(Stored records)
- Opening Delimiter -
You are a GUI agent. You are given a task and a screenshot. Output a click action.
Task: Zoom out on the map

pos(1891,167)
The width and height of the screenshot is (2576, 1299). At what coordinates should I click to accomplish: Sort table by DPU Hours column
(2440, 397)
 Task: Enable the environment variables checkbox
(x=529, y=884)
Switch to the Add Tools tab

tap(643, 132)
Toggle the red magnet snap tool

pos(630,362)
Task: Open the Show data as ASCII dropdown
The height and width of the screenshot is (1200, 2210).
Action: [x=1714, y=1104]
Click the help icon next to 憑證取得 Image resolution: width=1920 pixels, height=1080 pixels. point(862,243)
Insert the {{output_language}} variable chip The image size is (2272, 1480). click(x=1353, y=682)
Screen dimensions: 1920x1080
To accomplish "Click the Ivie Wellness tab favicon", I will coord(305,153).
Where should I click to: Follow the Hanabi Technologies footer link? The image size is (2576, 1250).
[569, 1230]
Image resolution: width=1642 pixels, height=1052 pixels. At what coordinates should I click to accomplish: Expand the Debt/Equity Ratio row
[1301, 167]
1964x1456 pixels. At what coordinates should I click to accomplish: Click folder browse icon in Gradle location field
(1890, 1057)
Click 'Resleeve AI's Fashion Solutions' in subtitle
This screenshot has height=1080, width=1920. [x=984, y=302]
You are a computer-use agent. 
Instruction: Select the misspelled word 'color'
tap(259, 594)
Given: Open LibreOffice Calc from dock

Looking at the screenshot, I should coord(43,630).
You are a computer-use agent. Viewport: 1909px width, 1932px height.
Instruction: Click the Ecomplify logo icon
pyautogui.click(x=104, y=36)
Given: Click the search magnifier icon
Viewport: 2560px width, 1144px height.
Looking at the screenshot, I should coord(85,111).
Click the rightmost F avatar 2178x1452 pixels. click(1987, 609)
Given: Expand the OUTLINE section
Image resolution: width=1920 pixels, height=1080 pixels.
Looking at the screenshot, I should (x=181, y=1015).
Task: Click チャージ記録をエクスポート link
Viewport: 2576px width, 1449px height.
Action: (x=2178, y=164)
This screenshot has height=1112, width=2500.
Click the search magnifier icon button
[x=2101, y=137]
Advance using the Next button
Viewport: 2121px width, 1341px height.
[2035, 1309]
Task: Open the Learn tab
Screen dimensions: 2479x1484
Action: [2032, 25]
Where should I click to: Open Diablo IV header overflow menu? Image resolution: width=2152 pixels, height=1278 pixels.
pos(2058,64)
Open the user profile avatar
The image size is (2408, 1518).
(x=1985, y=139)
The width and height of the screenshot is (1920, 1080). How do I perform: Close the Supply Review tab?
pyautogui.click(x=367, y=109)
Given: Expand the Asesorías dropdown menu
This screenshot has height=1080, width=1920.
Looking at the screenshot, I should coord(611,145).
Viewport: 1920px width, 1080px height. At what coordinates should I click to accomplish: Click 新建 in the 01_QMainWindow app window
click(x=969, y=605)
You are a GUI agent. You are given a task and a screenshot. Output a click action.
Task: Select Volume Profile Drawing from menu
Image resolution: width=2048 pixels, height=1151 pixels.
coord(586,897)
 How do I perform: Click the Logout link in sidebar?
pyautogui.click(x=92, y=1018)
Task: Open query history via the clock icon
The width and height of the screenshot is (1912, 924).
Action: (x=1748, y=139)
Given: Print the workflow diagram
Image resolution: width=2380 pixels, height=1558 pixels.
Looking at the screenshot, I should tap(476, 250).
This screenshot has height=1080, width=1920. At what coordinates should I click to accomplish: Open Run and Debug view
- Closing Delimiter -
> Aim of the task:
Your reply should consist of all the records, restated exactly.

> Response to this task:
You are a GUI agent. You are given a task and a screenshot. Output a click action.
Task: Zoom out on the map

pos(1891,167)
The width and height of the screenshot is (2576, 1299). At what coordinates should I click to accomplish: Sort table by DPU Hours column
(2440, 397)
 Task: Enable the environment variables checkbox
(x=529, y=884)
Switch to the Add Tools tab

tap(643, 132)
Toggle the red magnet snap tool

pos(630,362)
Task: Open the Show data as ASCII dropdown
The height and width of the screenshot is (1200, 2210).
Action: [x=1714, y=1104]
Click the help icon next to 憑證取得 Image resolution: width=1920 pixels, height=1080 pixels. point(862,243)
Insert the {{output_language}} variable chip The image size is (2272, 1480). click(x=1353, y=682)
Screen dimensions: 1920x1080
To accomplish "Click the Ivie Wellness tab favicon", I will coord(305,153).
Where should I click to: Follow the Hanabi Technologies footer link? The image size is (2576, 1250).
[569, 1230]
Image resolution: width=1642 pixels, height=1052 pixels. At what coordinates should I click to accomplish: Expand the Debt/Equity Ratio row
[1301, 167]
1964x1456 pixels. At what coordinates should I click to accomplish: Click folder browse icon in Gradle location field
(1890, 1057)
Click 'Resleeve AI's Fashion Solutions' in subtitle
This screenshot has height=1080, width=1920. [x=984, y=302]
You are a computer-use agent. 
Instruction: Select the misspelled word 'color'
tap(259, 594)
Given: Open LibreOffice Calc from dock

Looking at the screenshot, I should coord(43,630).
You are a computer-use agent. Viewport: 1909px width, 1932px height.
Instruction: Click the Ecomplify logo icon
pyautogui.click(x=104, y=36)
Given: Click the search magnifier icon
Viewport: 2560px width, 1144px height.
Looking at the screenshot, I should coord(85,111).
Click the rightmost F avatar 2178x1452 pixels. click(1987, 609)
Given: Expand the OUTLINE section
Image resolution: width=1920 pixels, height=1080 pixels.
Looking at the screenshot, I should (x=181, y=1015).
Task: Click チャージ記録をエクスポート link
Viewport: 2576px width, 1449px height.
Action: (x=2178, y=164)
This screenshot has height=1112, width=2500.
Click the search magnifier icon button
[x=2101, y=137]
Advance using the Next button
Viewport: 2121px width, 1341px height.
[2035, 1309]
Task: Open the Learn tab
Screen dimensions: 2479x1484
Action: [2032, 25]
Where should I click to: Open Diablo IV header overflow menu? Image resolution: width=2152 pixels, height=1278 pixels.
pos(2058,64)
Open the user profile avatar
The image size is (2408, 1518).
(x=1985, y=139)
The width and height of the screenshot is (1920, 1080). How do I perform: Close the Supply Review tab?
pyautogui.click(x=367, y=109)
Given: Expand the Asesorías dropdown menu
This screenshot has height=1080, width=1920.
Looking at the screenshot, I should coord(611,145).
Viewport: 1920px width, 1080px height. At what coordinates should I click to accomplish: Click 新建 in the 01_QMainWindow app window
click(x=969, y=605)
You are a GUI agent. You are given a task and a screenshot. Output a click action.
Task: Select Volume Profile Drawing from menu
Image resolution: width=2048 pixels, height=1151 pixels.
coord(586,897)
 How do I perform: Click the Logout link in sidebar?
pyautogui.click(x=92, y=1018)
Task: Open query history via the clock icon
The width and height of the screenshot is (1912, 924).
Action: (x=1748, y=139)
Given: Print the workflow diagram
Image resolution: width=2380 pixels, height=1558 pixels.
Looking at the screenshot, I should tap(476, 250).
This screenshot has height=1080, width=1920. At what coordinates should I click to accomplish: Open Run and Debug view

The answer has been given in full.